Argent amer ☆☆☆☆

Au départ, on voit une famille heureuse. On suit ses membres dans un long voyage en train qui les mène dans une ville industrieuse. La caméra les quitte pour s’intéresser à d’autres travailleurs. Rien d’autre ne nous est dit.
Il faut aller chercher dans le dossier de presse pour comprendre ce dont il s’agit : ces paysans habitent le Yunnan, une province de la Chine de l’intérieur, et migrent vers la Chine côtière à la recherche d’un travail. Ils trouvent à s’employer dans l’industrie textile de la ville de Huzhou, dans la province du Zhejiang, à quelques kilomètres de Shanghai.

Wang Bing est, dit-on, l’un des plus grands documentaristes contemporains. Il est devenu célèbre avec sa première réalisation, À l’Ouest des rails, une enquête ethnographique chez les employés d’un complexe sidérurgique de Mandchourie en cours de démantèlement. À l’ouest des rails durait 9h11 (sic). Un autre documentaire de Wang Bing, À la folie, tourné dans une usine psychiatrique, durait 3h47. Avec 2h36 seulement Argent Amer ferait presque figure de court-métrage.

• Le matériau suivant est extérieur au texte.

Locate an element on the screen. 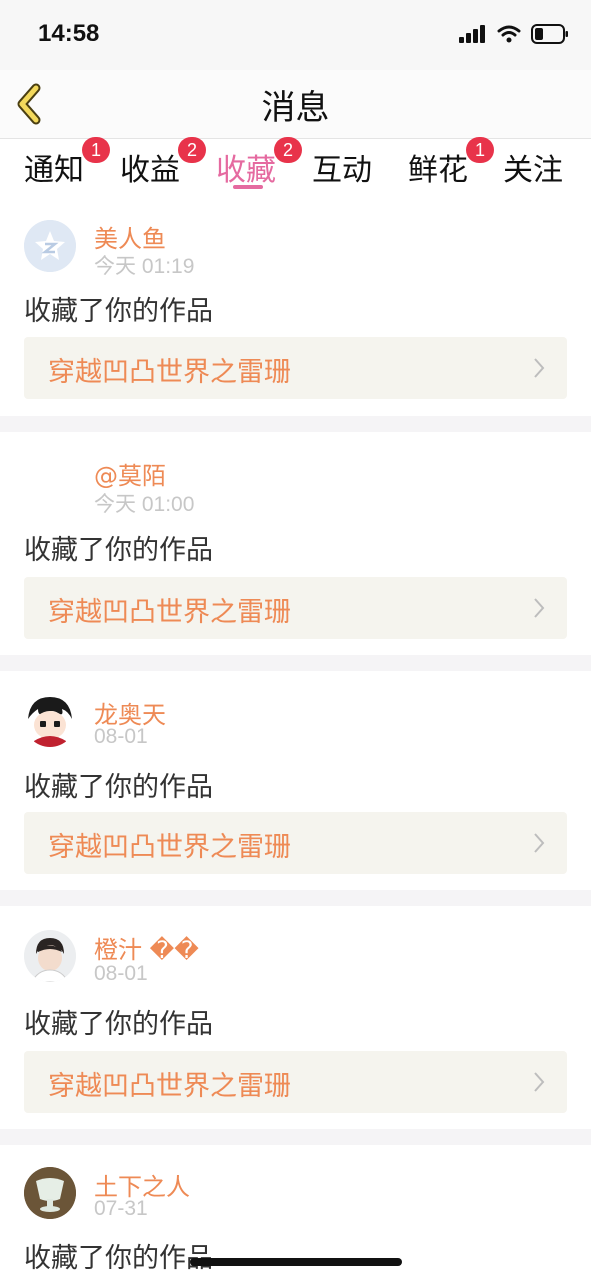 Image resolution: width=591 pixels, height=1280 pixels. username-text: 橙汁 is located at coordinates (118, 950).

La durée interminable des documentaires de Wang Bing n’est pas anodine. Si ses films durent si longtemps c’est parce que leur réalisateur veut rendre physiquement tangible chez le spectateur l’immersion physique dans son univers. Argent amer y parvient parfaitement qui nous fait partager la vie de ces travailleurs de l’industrie textile. Paradoxalement, on ne les voit guère travailler, même si leur vie est dominée par ce labeur harassant. La caméra les traque pendant leurs (rares) heures de repos, dans des dortoirs sordides. Elle les filme dans leur sommeil ou dans une veille pâteuse, abrutis d’alcool et de fatigue.

Ainsi présenté, Argent amer pourrait être un documentaire ethnographique fascinant sur l’Atelier du monde, ces régions de Chine qui exportent vers la planète entière les jeans et les chaussettes dont elle s’habille. Mais, à force de vouloir nous faire partager ce que ressentent ces ouvriers, Wang Bing a capitulé tout effort de nous les faire comprendre. On ressort, près de trois heures après, hébétés d’un tel spectacle, mais hélas guère plus instruits.